**Exercise details**
All of the data should be restated word for word, with the pictures omitted.

**** Supplied data ****

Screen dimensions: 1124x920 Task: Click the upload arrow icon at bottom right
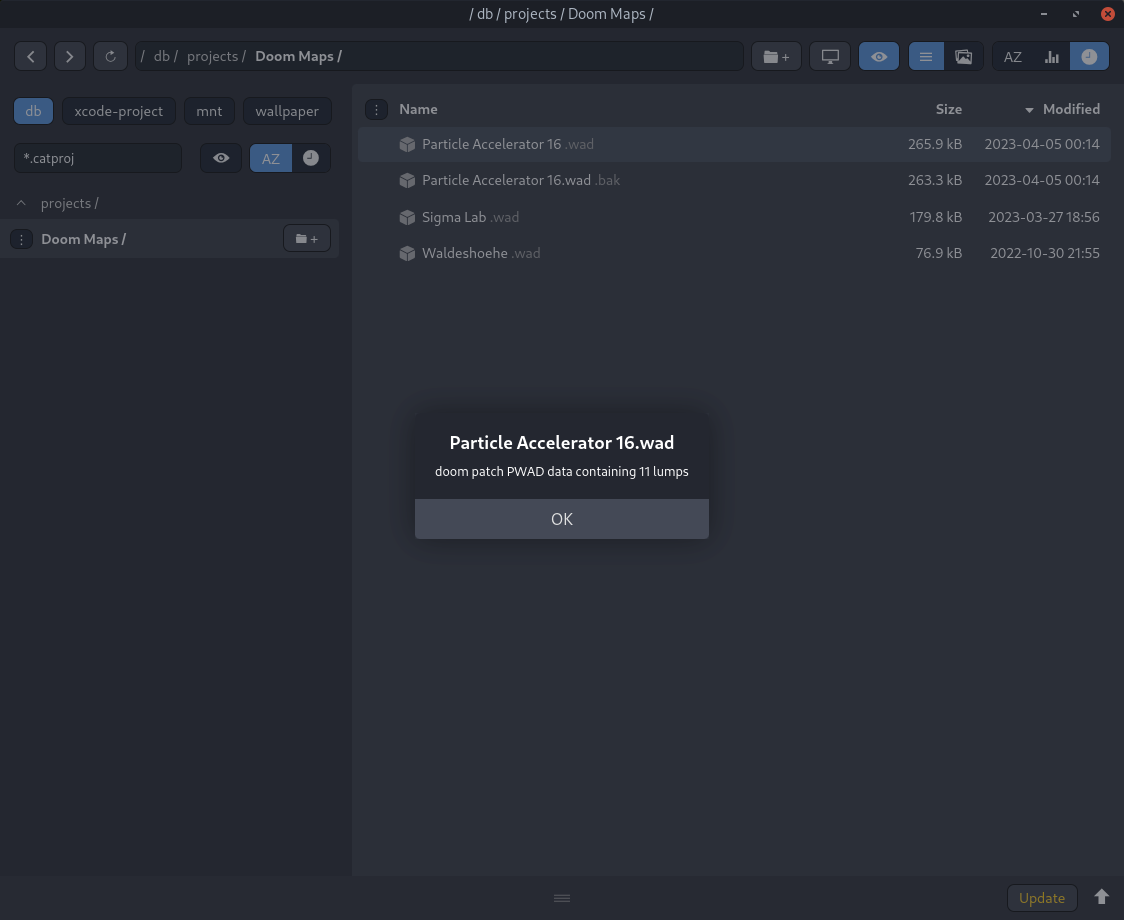1101,897
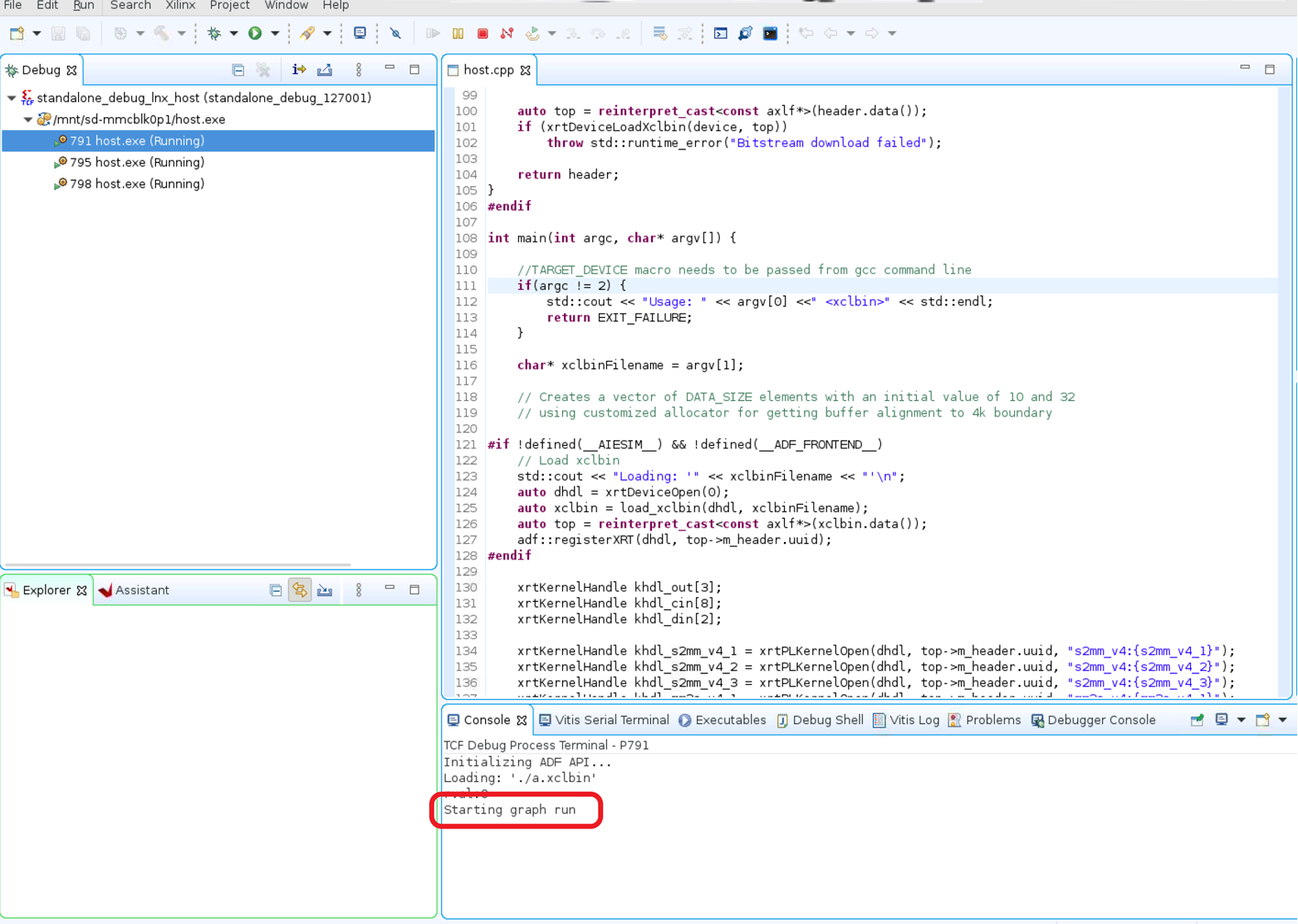The height and width of the screenshot is (924, 1298).
Task: Click line 116 in host.cpp editor
Action: tap(629, 365)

****

**Written solution**
Screen dimensions: 1124x920 Task: Click the upload arrow icon at bottom right
1101,897
The height and width of the screenshot is (924, 1298).
Task: Click line 116 in host.cpp editor
Action: tap(629, 365)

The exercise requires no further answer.